COVINGTON, Ga. — It’s not that Jackson Gann was being wholly nostalgic.
After all, as he began recounting all that his high school soccer career entailed, he hadn’t yet played with his team yet in his first round playoff game against Thomson while trying to sort through the events of the last four years.
But Gann, Eastside’s stalwart, four-year starting keeper, sure spoke like he could see the conclusion of his high school career creeping up closer to him.
“It’s been a lot of fun this senior year,” Gann said. “It’s not necessarily nostalgic, but I have been looking back on everything lately, and I’m realizing it’s coming to an end, and me and the other seniors, we want to make this season last as long as it can.”
Gann’s team qualified for the Class AAAA state tournament a while ago, and essentially clinched a home field advantage for its first-round opponent Friday night. At the time, he had no clue how far he or his team would go, but he was sure about how far he, himself had come.
“When I came to Eastside in the eighth grade, I was small and quiet and didn’t have much of a presence,” Gann said. “Soon as I got into the ninth grade, I realized I had to step up and start for the team and try to be a leader.”
Let Eastside coach Champ Young tell it, Gann’s presence has been the ultimate constant.
“It feels like he’s been here forever,” Young said during a game late in Gann’s junior season. “He’s meant so much to this program.”
Of course Young specifically means the Eastside boys soccer program. But if you spend any time with Gann, you’ll quickly find out his influence at Eastside goes far beyond the soccer field.
Take, for instance, the fatal February shooting at Parkman High School in Florida that left 17 dead and touched off national protests and unrest about gun control and curbing school shootings. Gann eventually helped lead one of the several student-led demonstrations against school gun violence across the county’s schools back in March.
Gann was one of just a handful of student-athletes who joined in with others during Eastside High’s planned walk-out. He said he heard all of the things people were saying — some supportive, some not so much.
But like most things in his life, Gann said he wasn’t participating for pats on the back, publicity or any accolades. He was just following what was in his heart.
“Gun violence incidents didn’t really come into my life or effect me that strongly until the Parkman shooting,” he said. “I watched half our school check out and get anxious about the whole thing, and I won’t comfortable with that. I don’t think anybody should have to feel that way. So I decided that I wanted to be in the number of those who stepped up to make some things happen.”
Gann said he along with girls soccer player Sara Hammond and several others started to raise awareness of what they wanted to see their local school community do in response to these atrocities. Gann helped others take the lead in this process.
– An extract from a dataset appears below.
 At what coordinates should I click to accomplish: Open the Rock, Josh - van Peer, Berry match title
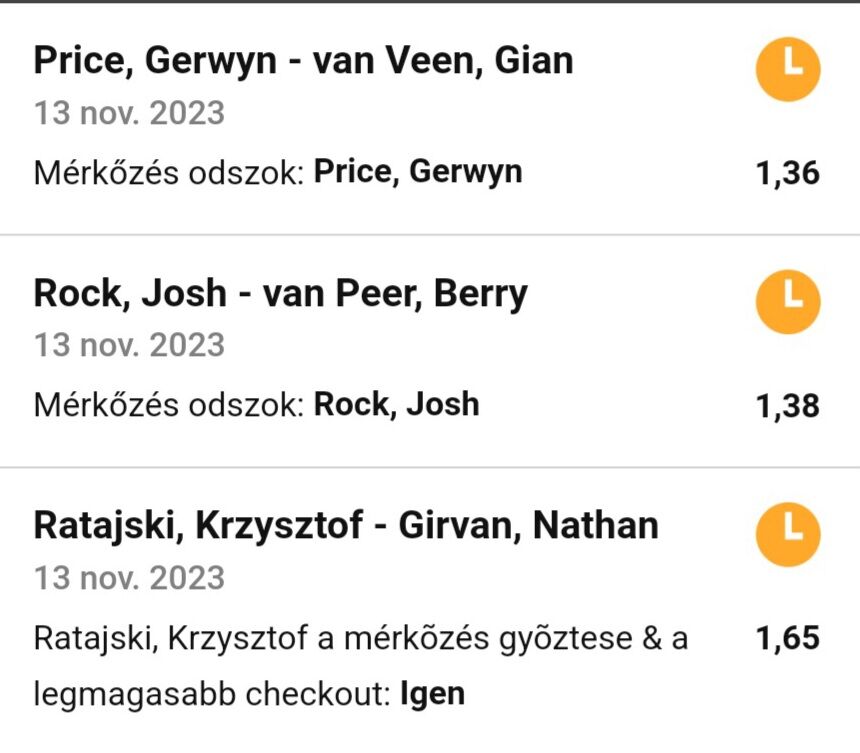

Being that vocal and out front wasn’t always a natural trait for him. But when he thinks on where his confidence to lead came from, he pointed back to the goal he defends on the soccer field.
“I’ve become better and better at communicating and directing our team and making our defense better on the field,” he said. “I know that process helped built up my confidence to be a leader off the field as well.”
On the day of the walk-out demonstration, Gann estimates about “150 to 200 people” came out. As the leadership team was considering what the message would be, apparently the lot fell on Gan to speak.
“It turned out that I, maybe, was one of the most confident ones in my public speaking,” he said. “I feel that directly translated from the soccer field.”
Believe it or not, once that immediate spotlight faded, Gann had no problem transitioning back to soccer and maintaining his regular routine. Unlike some of his other peers across the nation who’ve parlayed their moments of activism into political aspirations, Gann said he’s never had such thoughts.
“I haven’t given any kind of a political career any thought,” Gann said. “I’m going to school for construction management. I’ll take classes at Gwinnett Tech and just keep my mind and options open. If something catches my attention other than what I like to do, I’ll think about it.”
Gann says he definitely has a passion for building things and serving. So much so that he’s not even concerned about chasing down opportunities to play college soccer. His passion for building has given him opportunities to serve on several church mission trips, including one to Honduras while he was in the eighth grade.
There, Gann helped build concrete floors, latrines and affix roofs and handicap ramps onto people’s houses.
“I like getting up and working with my hands,” he said. “I also like seeing and helping people. I’d love to work, maybe, in some capacity where I can help develop our nation’s physical infrastructure.”
As far as finishing his days at Eastside, a state championship in soccer would be nice. But even if that doesn’t come, Gann said he’s got plenty to hold on to and carry with him as he moves on in May.
“I’ll just remember the relationships I’ve built here,” he said. “Guys that are in my senior class, guys who graduated before me and even our younger guys. I’ll remember my relationship with Coach Young and I know I’ll always be able to talk to him and come to him about any problem I have in the future. No matter where I go, there will be a lot of memories in this place that you can’t forget. It’s made me a better man.”